Microscale thermophoresis assay for IgG binding to FcγRs

To evaluate the impact of ADP-ribosylation on FcγRs, we used microscale thermophoresis to quantify biomolecular interactions. We labeled recombinant FcγR1 (Sino Biological) and FcγR2B (Sino Biological) with Monolith Protein Labeling Kit RED-NHS (NanoTemper technologies) according to the manufacturer’s instructions. Labeled FcγR1 and FcγR2B were then coincubated with a 1:2 dilution series (12 steps) of human intravenous immunoglobulins (IVIGs, Privigen) starting at 50 mg/ml. For binding analyses the mixture was absorbed into Monolith NT.115 MST Premium Coated Capillaries (NanoTemper technologies) and FcγR binding to human IgG was analyzed on the Monolith NT.115 instrument (NanoTemper technologies) using the sequence 5 sec baseline, 30 sec IR laser on, 5 sec IR laser off. The normalized mean fluorescence signal of 4 measurements was plotted against the concentration of unlabeled IVIGs.

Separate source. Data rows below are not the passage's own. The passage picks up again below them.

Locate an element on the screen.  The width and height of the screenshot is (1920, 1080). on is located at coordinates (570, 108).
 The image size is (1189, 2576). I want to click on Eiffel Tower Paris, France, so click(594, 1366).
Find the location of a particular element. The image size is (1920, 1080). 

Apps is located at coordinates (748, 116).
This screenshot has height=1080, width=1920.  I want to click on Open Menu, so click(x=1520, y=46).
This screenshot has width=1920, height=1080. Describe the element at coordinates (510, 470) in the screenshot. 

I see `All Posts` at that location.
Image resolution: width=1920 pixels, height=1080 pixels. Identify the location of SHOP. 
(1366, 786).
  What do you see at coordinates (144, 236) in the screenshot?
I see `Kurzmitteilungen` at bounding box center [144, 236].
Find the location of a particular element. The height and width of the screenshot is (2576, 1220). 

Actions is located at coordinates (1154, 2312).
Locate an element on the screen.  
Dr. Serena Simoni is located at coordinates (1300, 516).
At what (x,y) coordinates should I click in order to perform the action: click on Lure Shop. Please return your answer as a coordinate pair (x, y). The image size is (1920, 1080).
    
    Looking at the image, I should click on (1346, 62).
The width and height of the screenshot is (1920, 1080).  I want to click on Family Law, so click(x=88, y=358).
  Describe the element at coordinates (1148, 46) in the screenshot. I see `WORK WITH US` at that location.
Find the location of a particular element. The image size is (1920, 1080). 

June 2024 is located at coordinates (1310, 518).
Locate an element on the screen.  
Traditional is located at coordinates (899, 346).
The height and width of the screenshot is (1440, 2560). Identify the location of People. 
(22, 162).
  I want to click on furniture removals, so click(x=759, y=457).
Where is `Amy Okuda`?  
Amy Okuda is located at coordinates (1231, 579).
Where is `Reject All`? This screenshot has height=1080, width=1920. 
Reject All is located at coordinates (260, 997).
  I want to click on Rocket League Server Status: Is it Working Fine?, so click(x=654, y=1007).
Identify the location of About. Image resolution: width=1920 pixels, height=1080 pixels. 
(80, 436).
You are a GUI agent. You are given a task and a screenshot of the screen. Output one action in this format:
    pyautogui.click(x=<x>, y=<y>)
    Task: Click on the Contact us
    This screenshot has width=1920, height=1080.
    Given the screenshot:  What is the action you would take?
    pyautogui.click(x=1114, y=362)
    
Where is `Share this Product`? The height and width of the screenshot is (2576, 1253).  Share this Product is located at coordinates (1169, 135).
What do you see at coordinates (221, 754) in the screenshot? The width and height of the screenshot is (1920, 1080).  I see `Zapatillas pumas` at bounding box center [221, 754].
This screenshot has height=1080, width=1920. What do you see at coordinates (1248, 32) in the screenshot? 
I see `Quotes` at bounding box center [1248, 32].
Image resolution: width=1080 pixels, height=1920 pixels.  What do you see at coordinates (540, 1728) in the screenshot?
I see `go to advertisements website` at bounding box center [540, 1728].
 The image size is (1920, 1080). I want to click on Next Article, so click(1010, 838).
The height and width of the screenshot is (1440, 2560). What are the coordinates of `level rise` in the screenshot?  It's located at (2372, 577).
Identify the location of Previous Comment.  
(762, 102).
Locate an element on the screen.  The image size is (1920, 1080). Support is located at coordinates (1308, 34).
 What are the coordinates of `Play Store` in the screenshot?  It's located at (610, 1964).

Recombinant expression of FcγRs and ARTC2.1 in HEK cells

Codon-optimized open reading frames encoding for mouse FcγR1 (UniProtKB P26151) and FcγR2B (NCBI Reference Sequence: NP_001070657.1), flanked by EcoRI and NotI restriction sites were synthesized by GeneArt (Invitrogen) and cloned into the pCMVSport6.1 vector. Expression constructs were transfected into human embryonic kidney (HEK) cells using jetPEI transfection reagent (Q-Biogen). FcγR expression constructs were either transfected alone or co-transfected with pCMVSport6.1 encoding for ARTC2.1 kindly provided by Prof. Koch-Nolte.

Phagocytosis assay

Adherent mixed glial cells from WT and ARTC2.1−/− mice were stimulated with LPS/U0126 or IFNβ to induce ecto-ART activity in microglia, or left unstimulated. Cells were then pre-incubated with 100 µM NAD+/2 mM DTT or 2 mM DTT alone in 24-well plates for 30 min on ice. Cells were washed twice with 500 µl PBS to remove the NAD+/DTT and were incubated with PE-labeled IgG-coated latex beads (Cayman Chemical) at a dilution of 1:200 in BME 10% FCS medium at 37 °C. Mixed glial cells were allowed to phagocytose for 3 h, then the phagocytic activity of microglia was evaluated by flow cytometry. For the analyses, phagocytic activity was normalized to controls that were pre-incubated only with DTT (100%).